The shared-memory approach to parallelization involves running a calculation using a single process that spawns (i.e., starts running) multiple threads, each of which could be running on a different core. These threads must all be run on the same node; if you need inter-node parallelization, you will need to implement distributed-memory parallelization. As subsets of the same process, threads by default share access to all of the same memory (although some variables can be made private to individual threads), and you never need to worry about inter-process communication.
Although that might sound convenient, allowing multiple threads to access the same memory locations simultaneously can lead to very bizarre bugs.
For example, suppose you have an integer n = 0 stored in RAM, and two threads try to add 1 to it at the same time.
It is not at all clear what the resulting value of n will be.
Back in episode 1, we mentioned that cores do not operate directly on data in RAM, but first fetch the values from RAM into their local cache.
If the two threads fetch the value of n from RAM at the same moment, they will both fetch the value n = 0 and will subsequently both add one to it and produce a value of n = 1, which will be the final value in RAM.
But what if one of the threads is able to fetch the value of n from RAM, update it, and replace its value in RAM before the other thread can fetch the value of n from RAM?
In that case, the second thread will fetch the value n = 1, add one to it, and the final value of n will be 2.
The exact speed at which each thread accesses the location of n in RAM depends on numerous factors that are entirely uncontrollable for a programmer, including the physical location of each core, the algorithms used by the cache, the specific memory location of n, the detailed architecture of the cores, any microscopic defects in the cores, or even minor details regarding the physical environment of the cores.
You could literally get different results depending on whether it is a hot day or a cold day!
For these reasons, shared-memory parallelization algorithms tend to be far more challenging to write, debug, and maintain than one might assume.

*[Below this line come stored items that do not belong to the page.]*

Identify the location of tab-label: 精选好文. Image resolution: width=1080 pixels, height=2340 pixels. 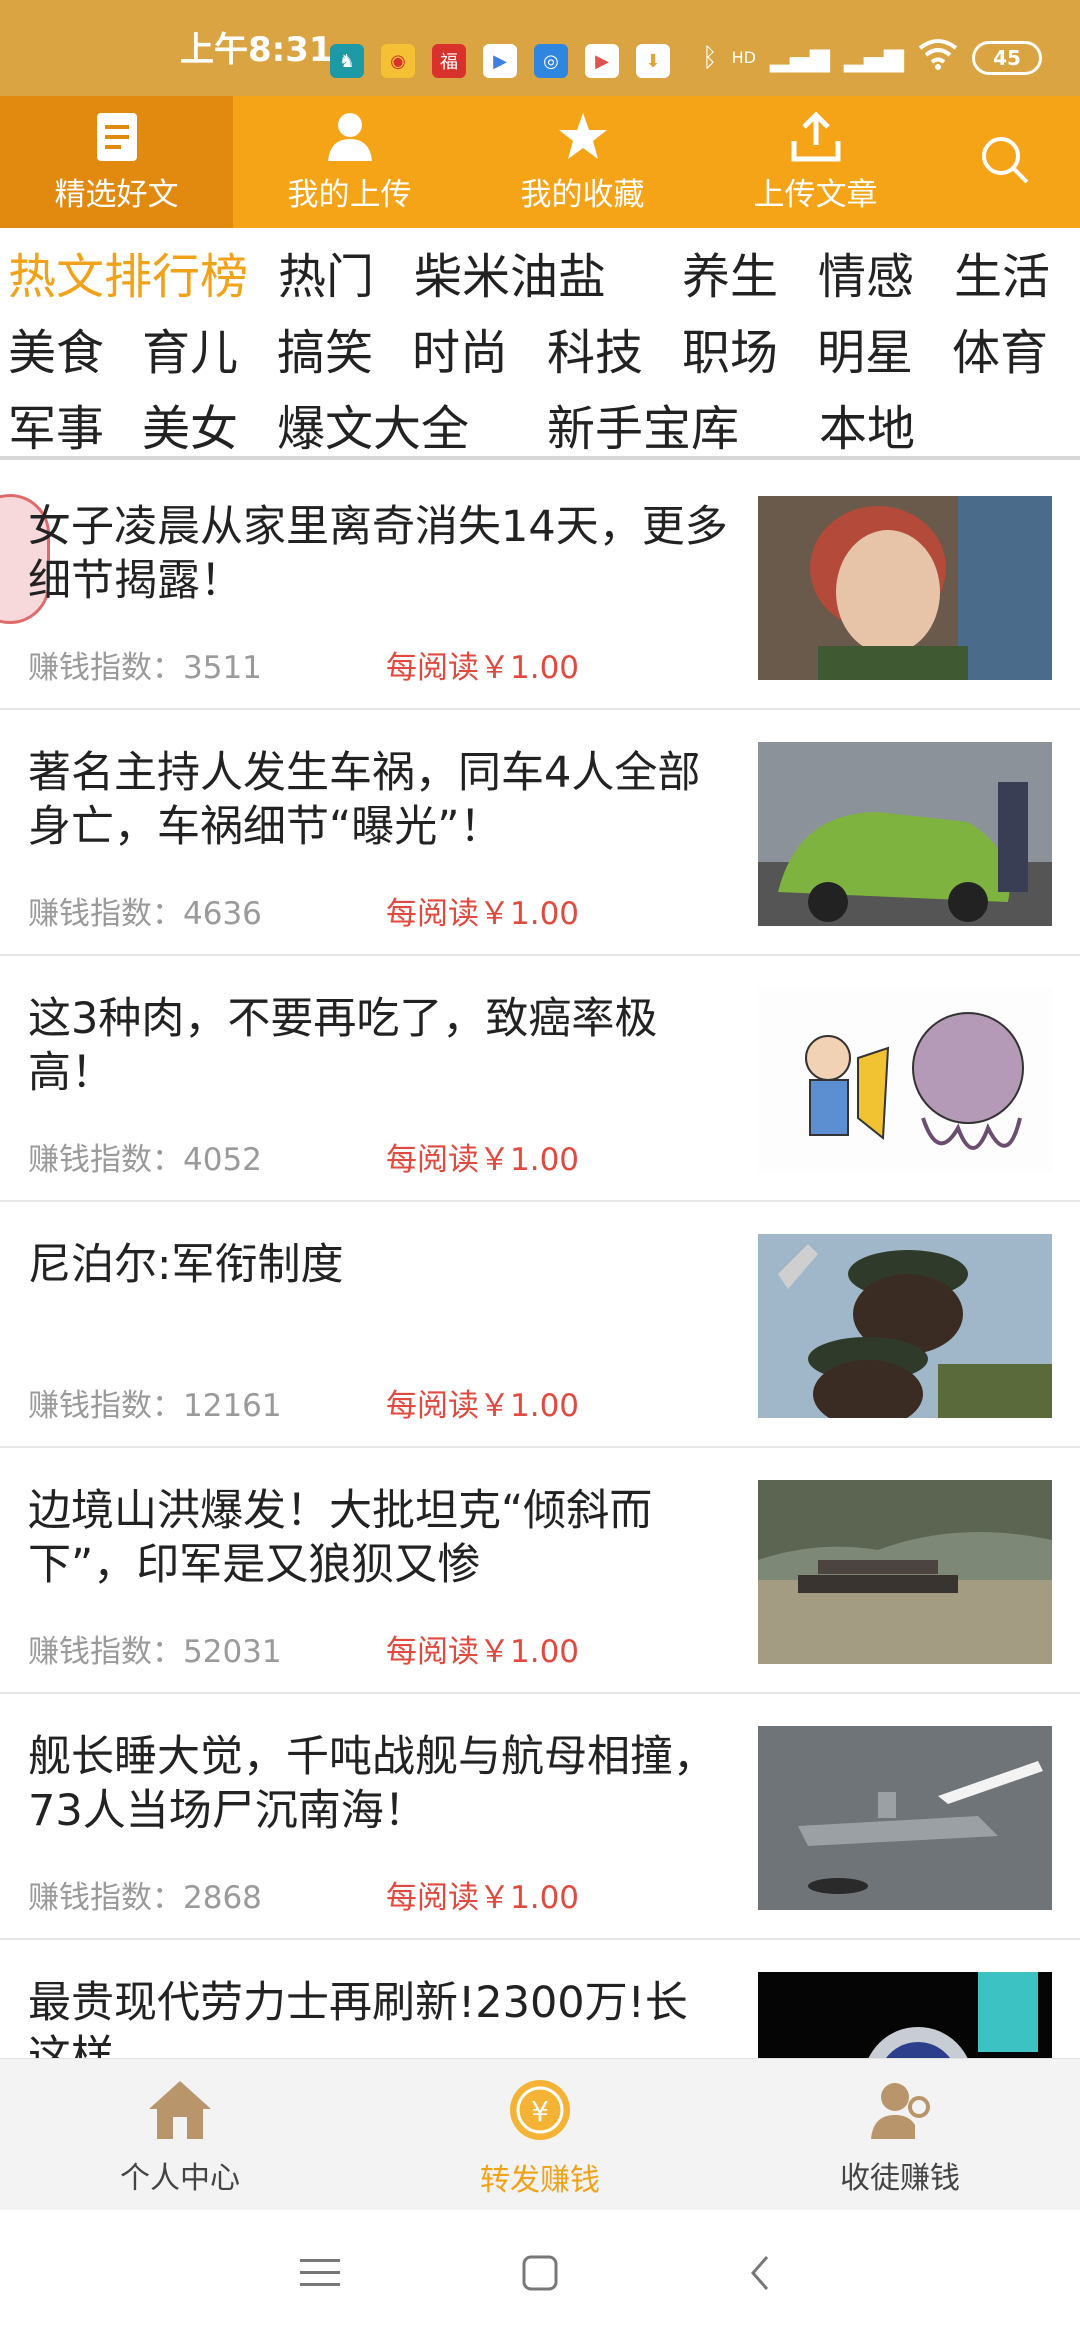
(116, 194).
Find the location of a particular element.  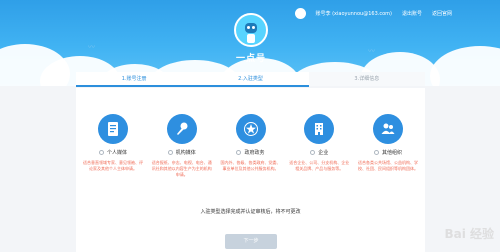

radio-organization is located at coordinates (376, 152).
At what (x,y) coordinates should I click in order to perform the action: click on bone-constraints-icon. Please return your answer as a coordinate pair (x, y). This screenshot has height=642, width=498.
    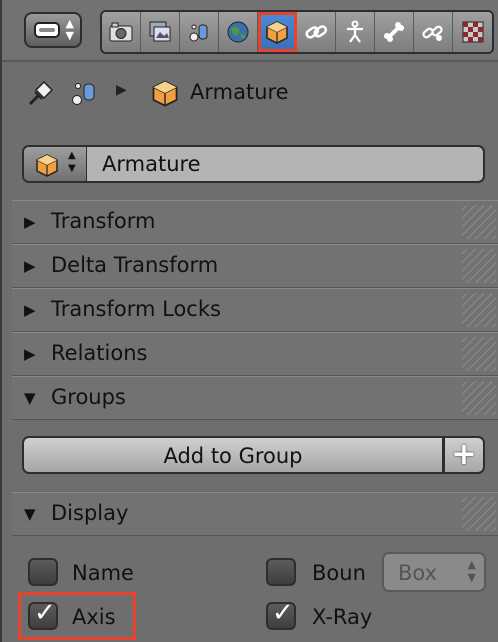
    Looking at the image, I should click on (432, 33).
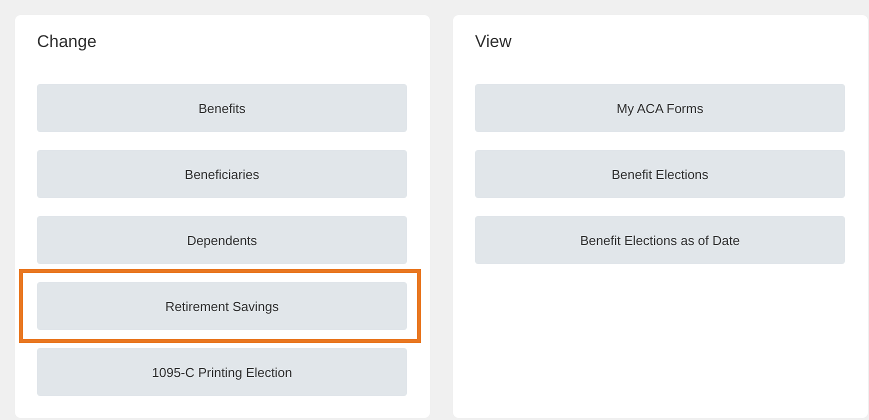  I want to click on action-button: 1095-C Printing Election, so click(222, 372).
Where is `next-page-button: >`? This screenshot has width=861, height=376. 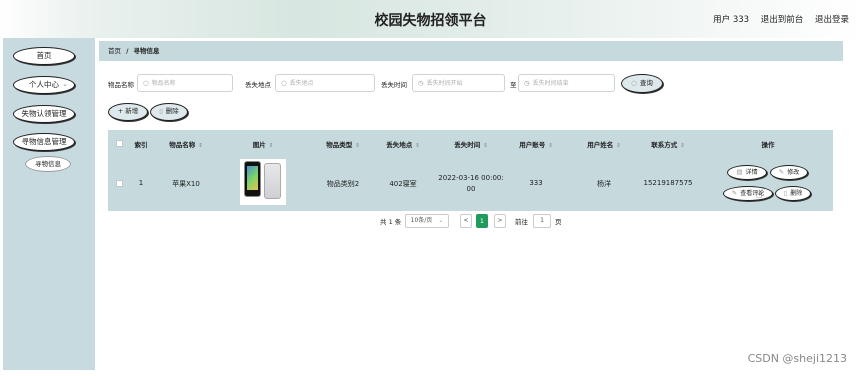
next-page-button: > is located at coordinates (500, 221).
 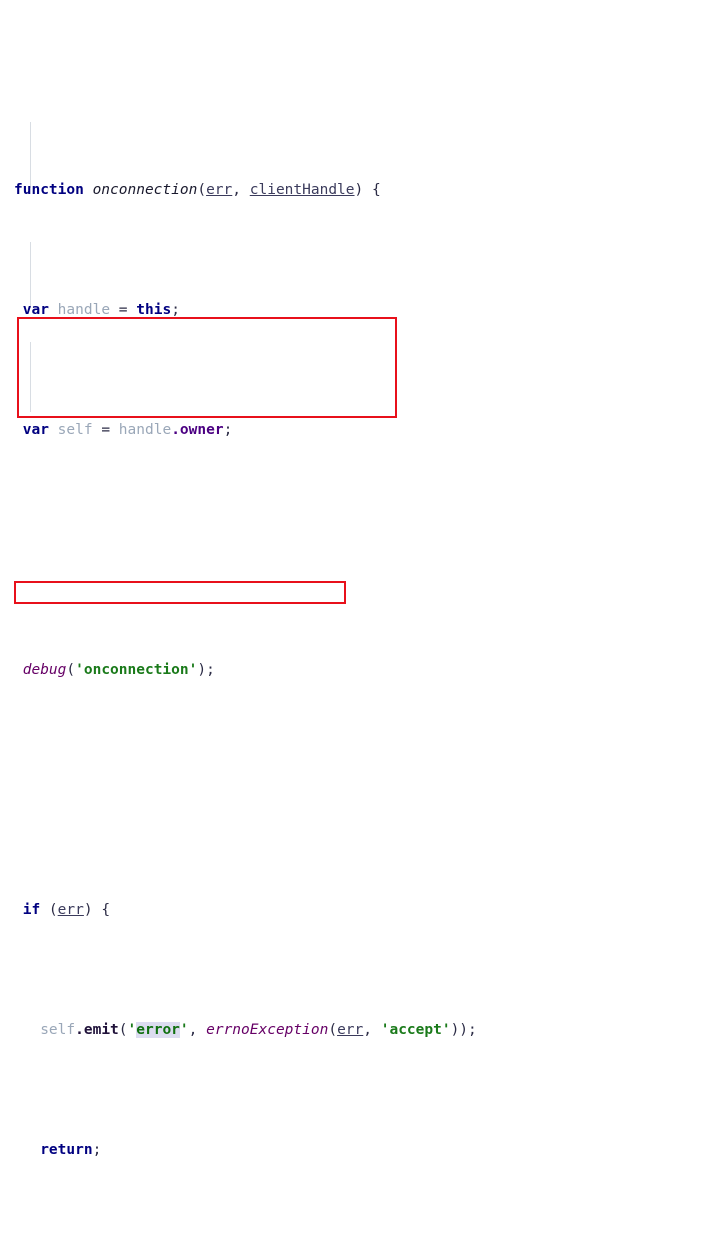 What do you see at coordinates (206, 670) in the screenshot?
I see `token-punct: );` at bounding box center [206, 670].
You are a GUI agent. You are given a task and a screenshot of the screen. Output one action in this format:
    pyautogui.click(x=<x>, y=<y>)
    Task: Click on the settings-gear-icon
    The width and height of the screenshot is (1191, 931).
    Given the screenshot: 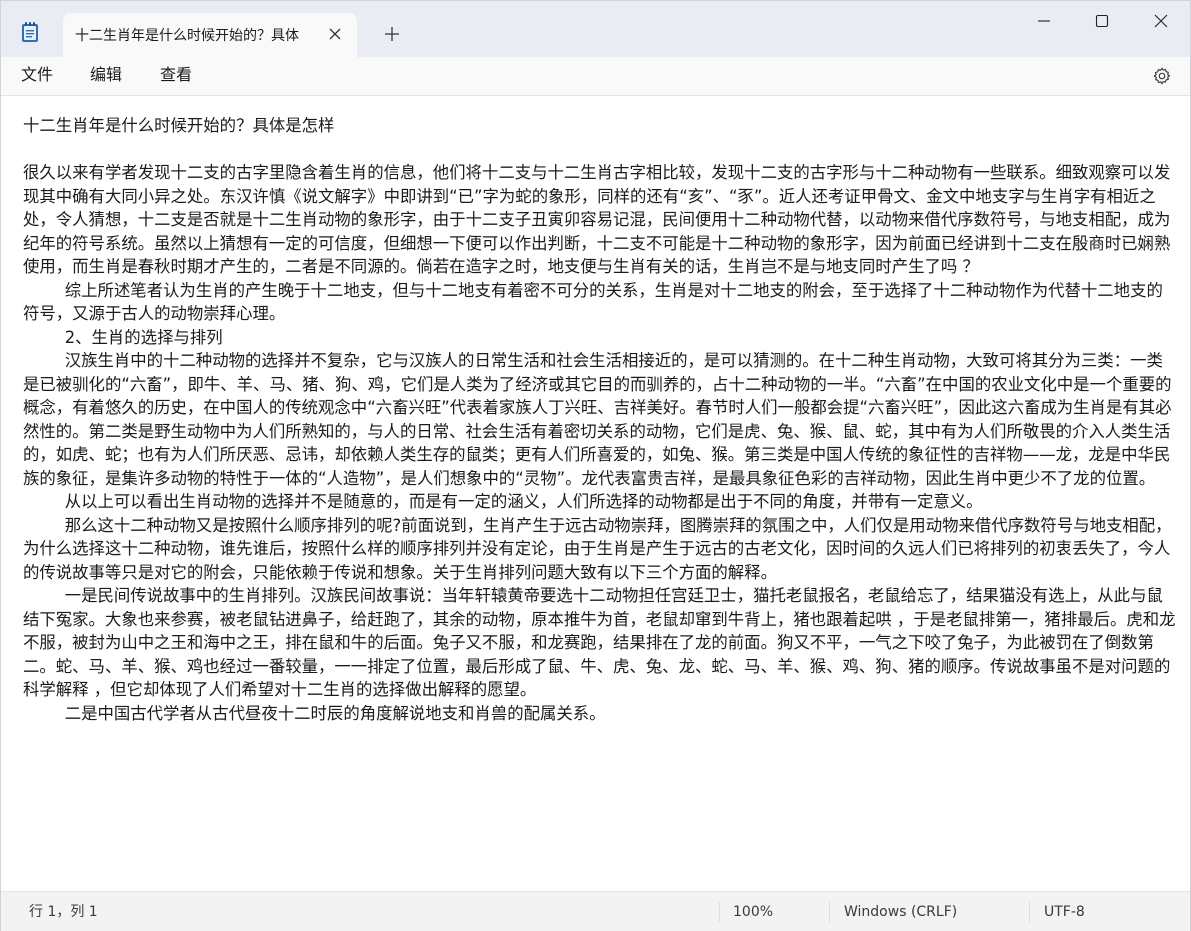 What is the action you would take?
    pyautogui.click(x=1162, y=76)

Despite the subtle complexities, shared-memory parallelization has one significant advantage over distributed-memory parallelization: It tends to require considerably less RAM. Whereas with distributed-memory parallelization the each process might have its own complete copy of all data, with shared-memory parallelization there is only a single copy of the data, regardless of the number of active threads.
One particularly popular approach to shared-memory parallelization is OpenMP, which we will explore during the hands-on tutorial in the next section.
Key Points
- Shared-memory parallelization enables lower memory requirements than distributed-memory parallelization. 
- Subtle bugs that are difficult to identify and fix are common when using shared-memory parallelization.